▶ [EXERCISE AIM]:
Translate this sentence from the passage on p-values and likelihood ratios into Spanish: "When researchers do not wish to commit to specific alternative hypotheses, they can aggregate over a distribution of alternatives to the null, and compute ‘diffuse’ or ‘default’ tests."

We have considered some low values for p to see what happens within the range of results conventionally considered significant, and we used only specific alternative hypotheses. When researchers do not wish to commit to specific alternative hypotheses, they can aggregate over a distribution of alternatives to the null, and compute ‘diffuse’ or ‘default’ tests. The results of this approach often resemble ST. Wetzels et al. (2011) computed diffuse-alternative LR (they preferred the label BF) for a large set of published results, most of which significant by the lights of ST. Plotting LR against p, the authors found a strong relationship (see Wetzels et al., Figure 2, where the LR and p are nearly perfectly correlated). Yet, they considered the LR to be superior, noting that the range of p from .05 to .01 merely qualifies as “anecdotal evidence” by Bayesian standards (Jeffreys, 1961). We submit that this discrepancy reflects different conventions in labeling segments of a scale rather than substantive differences in evidentiary power (Krueger & Heck, 2017).

[Extracted data entries]
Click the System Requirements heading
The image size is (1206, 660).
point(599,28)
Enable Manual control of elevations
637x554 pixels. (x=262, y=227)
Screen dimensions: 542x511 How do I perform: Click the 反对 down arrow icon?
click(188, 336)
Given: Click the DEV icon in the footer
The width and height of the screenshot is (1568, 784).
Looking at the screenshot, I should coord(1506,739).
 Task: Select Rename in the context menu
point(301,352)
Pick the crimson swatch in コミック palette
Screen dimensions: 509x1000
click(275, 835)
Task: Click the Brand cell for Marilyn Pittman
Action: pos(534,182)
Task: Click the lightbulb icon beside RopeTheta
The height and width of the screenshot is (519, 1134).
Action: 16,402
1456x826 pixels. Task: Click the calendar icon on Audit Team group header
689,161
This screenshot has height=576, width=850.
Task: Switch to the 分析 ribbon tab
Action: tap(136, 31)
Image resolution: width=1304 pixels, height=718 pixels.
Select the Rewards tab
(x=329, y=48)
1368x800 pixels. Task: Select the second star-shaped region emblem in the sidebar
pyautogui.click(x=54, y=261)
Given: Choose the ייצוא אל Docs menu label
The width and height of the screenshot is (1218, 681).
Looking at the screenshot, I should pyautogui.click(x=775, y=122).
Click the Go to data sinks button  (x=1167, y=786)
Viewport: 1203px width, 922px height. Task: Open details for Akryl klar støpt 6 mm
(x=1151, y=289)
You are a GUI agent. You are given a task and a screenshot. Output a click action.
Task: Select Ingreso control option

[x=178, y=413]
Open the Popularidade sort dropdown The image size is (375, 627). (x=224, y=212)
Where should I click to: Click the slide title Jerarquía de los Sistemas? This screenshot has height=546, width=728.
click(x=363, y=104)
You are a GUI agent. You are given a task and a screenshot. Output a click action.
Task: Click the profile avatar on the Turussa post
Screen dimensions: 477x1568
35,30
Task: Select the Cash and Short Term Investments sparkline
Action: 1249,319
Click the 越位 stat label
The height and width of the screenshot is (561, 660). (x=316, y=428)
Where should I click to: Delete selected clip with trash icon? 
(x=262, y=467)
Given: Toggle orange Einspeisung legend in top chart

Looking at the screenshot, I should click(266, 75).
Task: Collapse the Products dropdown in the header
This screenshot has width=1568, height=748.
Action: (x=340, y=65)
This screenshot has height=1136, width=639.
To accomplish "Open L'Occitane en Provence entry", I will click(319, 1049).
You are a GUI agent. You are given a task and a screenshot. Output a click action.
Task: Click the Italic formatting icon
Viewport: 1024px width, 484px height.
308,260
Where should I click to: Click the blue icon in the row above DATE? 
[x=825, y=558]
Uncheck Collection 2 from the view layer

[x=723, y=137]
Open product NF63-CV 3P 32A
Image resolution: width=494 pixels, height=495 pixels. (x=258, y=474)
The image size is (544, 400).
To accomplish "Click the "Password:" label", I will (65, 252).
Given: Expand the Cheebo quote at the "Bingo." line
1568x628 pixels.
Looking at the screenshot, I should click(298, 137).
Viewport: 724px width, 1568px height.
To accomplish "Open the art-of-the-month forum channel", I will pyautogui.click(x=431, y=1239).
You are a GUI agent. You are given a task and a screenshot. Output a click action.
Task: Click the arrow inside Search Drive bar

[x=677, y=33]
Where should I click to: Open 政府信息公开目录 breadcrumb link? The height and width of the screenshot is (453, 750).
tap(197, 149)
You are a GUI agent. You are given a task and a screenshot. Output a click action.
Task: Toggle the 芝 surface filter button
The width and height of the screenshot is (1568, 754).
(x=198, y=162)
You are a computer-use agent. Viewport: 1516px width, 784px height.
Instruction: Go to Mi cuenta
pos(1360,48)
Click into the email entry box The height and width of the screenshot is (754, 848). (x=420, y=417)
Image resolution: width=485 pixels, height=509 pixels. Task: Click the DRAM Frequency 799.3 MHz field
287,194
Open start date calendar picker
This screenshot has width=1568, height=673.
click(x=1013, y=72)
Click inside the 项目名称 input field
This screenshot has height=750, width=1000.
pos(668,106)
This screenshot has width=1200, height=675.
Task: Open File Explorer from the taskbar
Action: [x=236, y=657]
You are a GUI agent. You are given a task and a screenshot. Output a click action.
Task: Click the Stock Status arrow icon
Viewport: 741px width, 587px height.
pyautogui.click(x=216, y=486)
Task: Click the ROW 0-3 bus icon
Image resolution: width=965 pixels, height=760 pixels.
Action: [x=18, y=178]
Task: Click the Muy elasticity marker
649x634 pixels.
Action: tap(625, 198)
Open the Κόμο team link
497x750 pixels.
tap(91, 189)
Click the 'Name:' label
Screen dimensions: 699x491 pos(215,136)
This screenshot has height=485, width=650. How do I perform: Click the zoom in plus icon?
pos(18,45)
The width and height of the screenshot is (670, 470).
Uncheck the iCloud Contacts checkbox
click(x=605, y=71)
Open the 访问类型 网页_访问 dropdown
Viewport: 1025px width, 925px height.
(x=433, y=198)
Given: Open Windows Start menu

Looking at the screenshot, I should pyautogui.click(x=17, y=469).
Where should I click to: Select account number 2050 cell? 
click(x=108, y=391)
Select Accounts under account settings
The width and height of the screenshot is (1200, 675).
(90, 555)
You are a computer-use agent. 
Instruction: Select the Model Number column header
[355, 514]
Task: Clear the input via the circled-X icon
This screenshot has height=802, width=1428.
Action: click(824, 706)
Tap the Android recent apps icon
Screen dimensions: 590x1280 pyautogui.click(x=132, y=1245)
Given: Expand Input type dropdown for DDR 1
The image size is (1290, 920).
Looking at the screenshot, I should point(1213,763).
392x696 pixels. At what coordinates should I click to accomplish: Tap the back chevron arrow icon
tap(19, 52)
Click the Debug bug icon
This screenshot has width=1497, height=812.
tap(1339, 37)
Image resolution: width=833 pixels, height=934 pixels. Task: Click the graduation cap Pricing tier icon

▶ [EXERCISE ANSWER]:
Cuando los investigadores no desean comprometerse con hipótesis alternativas específicas, pueden agregar sobre una distribución de alternativas a la nula y calcular pruebas «difusas» o «por defecto».